Publié le Dimanche 20 février 2011 à 09h52.

Tunisie. Où sont les femmes ?

La révolution tunisienne en cours ne règle pour le moment pas les inégalités entre les hommes et les femmes. Celles-ci s'organisent donc pour conserver leurs acquis et en conquérir d'autres. Alhem Belhadj, membre de l'Association tunisienne des femmes démocrates, explique la situation.

Quelle est la condition des femmes en Tunisie actuellement ? Y a-t-il des changements avec le processus révolutionnaire ?

Je ne sais pas si on peut dire qu'il y a des changements, en tout cas les femmes ont vraiment participé à cette révolution. Elles étaient là dans tout le processus, dans les rues, les comités de quartiers, les comités d'auto-organisation, les syndicats. Elles étaient présentes parmi les martyrs, les blessés... Il y a eu des femmes victimes de viols, d'agressions sexuelles... Elles ont vraiment participé à cette révolution.

C'est rassurant que les femmes soient présentes politiquement. Mais leur situation actuelle ne rassure pas du tout. Elles doivent se mobiliser réellement pour à la fois sauvegarder les quelques acquis qu'elles ont eu, et surtout en avoir plus. Je suis un peu inquiète. Il faut être vigilantes par rapport à ce qui va se passer.

→ **Données enregistrées**
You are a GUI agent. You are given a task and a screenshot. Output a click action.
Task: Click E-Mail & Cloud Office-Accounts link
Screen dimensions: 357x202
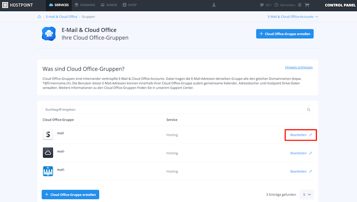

→ **Exercices à faire**
(A) D'après le texte sur les femmes en Tunisie, de quelle association Alhem Belhadj est-elle membre ?
(B) Recopiez, dans le texte sur les femmes en Tunisie, le passage qui va de « La révolution tunisienne » jusqu'à « processus révolutionnaire ? ».

→ **Réponses dans l'ordre**
(A) De l'Association tunisienne des femmes démocrates.

(B)
La révolution tunisienne en cours ne règle pour le moment pas les inégalités entre les hommes et les femmes. Celles-ci s'organisent donc pour conserver leurs acquis et en conquérir d'autres. Alhem Belhadj, membre de l'Association tunisienne des femmes démocrates, explique la situation.

Quelle est la condition des femmes en Tunisie actuellement ? Y a-t-il des changements avec le processus révolutionnaire ?